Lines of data
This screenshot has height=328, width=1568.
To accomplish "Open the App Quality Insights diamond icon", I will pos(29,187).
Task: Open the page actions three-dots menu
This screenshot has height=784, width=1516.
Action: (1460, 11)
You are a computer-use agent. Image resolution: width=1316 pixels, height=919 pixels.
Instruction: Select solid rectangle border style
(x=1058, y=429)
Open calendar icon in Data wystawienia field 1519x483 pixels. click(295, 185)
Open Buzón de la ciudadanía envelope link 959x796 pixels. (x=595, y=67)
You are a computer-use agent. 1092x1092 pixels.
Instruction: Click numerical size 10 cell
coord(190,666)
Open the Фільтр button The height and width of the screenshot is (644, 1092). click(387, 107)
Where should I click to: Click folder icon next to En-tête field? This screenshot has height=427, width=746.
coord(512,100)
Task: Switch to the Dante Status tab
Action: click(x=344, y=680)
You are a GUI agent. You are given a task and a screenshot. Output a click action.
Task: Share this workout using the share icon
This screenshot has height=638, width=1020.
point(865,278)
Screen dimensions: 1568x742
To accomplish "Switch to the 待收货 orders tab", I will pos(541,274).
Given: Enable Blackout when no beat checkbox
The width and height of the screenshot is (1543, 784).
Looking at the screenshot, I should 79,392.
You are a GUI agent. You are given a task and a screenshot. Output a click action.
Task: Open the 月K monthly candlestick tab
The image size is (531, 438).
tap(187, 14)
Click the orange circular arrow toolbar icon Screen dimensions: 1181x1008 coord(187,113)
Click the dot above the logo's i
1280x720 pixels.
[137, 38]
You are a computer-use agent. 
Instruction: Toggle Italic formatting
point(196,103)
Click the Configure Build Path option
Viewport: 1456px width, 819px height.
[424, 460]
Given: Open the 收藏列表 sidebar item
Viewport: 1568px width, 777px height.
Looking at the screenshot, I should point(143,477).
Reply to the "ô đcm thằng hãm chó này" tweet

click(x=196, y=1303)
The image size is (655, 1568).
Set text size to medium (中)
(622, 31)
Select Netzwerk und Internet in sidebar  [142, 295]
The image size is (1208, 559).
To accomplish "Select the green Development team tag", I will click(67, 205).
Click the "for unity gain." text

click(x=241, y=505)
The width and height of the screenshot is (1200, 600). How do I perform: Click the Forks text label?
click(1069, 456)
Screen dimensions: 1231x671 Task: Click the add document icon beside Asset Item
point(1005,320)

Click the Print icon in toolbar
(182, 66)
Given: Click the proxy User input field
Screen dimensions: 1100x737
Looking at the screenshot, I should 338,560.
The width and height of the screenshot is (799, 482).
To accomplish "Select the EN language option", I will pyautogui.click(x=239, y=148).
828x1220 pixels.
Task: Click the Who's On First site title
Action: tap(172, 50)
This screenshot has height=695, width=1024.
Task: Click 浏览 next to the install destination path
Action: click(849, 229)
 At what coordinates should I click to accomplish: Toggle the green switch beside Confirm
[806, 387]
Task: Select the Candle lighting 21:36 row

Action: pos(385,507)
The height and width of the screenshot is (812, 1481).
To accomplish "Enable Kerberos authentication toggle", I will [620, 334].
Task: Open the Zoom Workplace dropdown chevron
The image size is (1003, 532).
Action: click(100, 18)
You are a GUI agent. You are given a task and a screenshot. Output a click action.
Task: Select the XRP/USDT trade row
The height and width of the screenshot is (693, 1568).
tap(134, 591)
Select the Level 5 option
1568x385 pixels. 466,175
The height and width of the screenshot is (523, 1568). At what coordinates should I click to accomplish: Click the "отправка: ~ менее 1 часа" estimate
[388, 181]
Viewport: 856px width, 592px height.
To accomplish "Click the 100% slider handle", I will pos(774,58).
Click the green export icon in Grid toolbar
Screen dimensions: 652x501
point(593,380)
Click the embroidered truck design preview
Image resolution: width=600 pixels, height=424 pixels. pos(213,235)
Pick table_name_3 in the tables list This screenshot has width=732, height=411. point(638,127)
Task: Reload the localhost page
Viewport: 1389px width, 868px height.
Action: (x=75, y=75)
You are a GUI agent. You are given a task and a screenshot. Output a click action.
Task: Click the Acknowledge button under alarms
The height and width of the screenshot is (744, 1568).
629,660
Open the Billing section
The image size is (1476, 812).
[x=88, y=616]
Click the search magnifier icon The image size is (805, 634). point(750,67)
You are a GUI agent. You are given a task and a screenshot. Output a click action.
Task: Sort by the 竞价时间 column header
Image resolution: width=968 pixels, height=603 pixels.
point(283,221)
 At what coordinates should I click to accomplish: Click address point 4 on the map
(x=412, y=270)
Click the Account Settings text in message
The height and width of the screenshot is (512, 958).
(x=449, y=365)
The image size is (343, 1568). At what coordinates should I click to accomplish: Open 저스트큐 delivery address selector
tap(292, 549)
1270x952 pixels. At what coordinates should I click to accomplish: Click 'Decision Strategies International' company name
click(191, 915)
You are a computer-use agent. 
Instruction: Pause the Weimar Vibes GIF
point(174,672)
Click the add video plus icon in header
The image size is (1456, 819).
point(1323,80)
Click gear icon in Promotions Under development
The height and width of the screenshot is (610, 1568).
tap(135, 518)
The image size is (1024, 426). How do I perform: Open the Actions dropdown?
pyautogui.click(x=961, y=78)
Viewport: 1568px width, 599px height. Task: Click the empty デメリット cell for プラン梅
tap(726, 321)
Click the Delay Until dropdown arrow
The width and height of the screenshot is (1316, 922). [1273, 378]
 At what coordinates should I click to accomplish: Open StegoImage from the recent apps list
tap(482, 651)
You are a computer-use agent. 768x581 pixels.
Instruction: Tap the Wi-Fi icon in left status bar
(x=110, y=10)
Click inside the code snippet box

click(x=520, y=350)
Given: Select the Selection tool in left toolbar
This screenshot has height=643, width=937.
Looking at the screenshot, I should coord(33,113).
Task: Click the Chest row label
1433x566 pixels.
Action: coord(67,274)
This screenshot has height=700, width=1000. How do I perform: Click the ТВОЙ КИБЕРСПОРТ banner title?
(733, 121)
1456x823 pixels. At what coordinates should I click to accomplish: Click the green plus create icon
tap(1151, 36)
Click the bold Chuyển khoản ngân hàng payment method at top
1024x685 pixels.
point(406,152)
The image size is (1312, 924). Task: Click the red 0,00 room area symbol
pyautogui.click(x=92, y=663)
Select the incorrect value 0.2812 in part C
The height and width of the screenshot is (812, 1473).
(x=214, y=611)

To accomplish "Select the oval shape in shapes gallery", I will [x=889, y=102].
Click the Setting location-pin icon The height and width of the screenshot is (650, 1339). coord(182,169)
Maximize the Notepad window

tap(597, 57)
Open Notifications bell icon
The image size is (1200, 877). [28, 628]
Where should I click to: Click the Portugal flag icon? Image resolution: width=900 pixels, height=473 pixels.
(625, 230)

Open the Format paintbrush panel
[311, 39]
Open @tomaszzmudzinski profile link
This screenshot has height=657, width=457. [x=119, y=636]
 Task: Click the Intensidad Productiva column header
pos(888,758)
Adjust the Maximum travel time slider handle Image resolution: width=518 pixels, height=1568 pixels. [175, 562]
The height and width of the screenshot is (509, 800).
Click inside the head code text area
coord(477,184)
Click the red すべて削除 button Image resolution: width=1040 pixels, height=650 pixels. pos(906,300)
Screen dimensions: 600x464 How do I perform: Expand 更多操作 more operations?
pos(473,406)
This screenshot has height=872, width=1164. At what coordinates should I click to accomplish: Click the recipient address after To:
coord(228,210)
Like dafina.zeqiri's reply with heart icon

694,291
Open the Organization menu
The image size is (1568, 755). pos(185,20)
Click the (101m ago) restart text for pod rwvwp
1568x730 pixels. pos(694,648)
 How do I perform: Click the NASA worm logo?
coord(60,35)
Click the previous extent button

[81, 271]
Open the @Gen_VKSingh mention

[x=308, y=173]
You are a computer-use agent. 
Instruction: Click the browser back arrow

• Exercise goal:
Rewrite every line of the data from the first line through the line containing "Action: (1460, 11)", inclusive. Increase each coordinate number in the answers by 121 and leave all other text unchanged.

• Written response:
This screenshot has height=328, width=1568.
To accomplish "Open the App Quality Insights diamond icon", I will pos(150,308).
Task: Open the page actions three-dots menu
This screenshot has height=784, width=1516.
Action: (1581, 132)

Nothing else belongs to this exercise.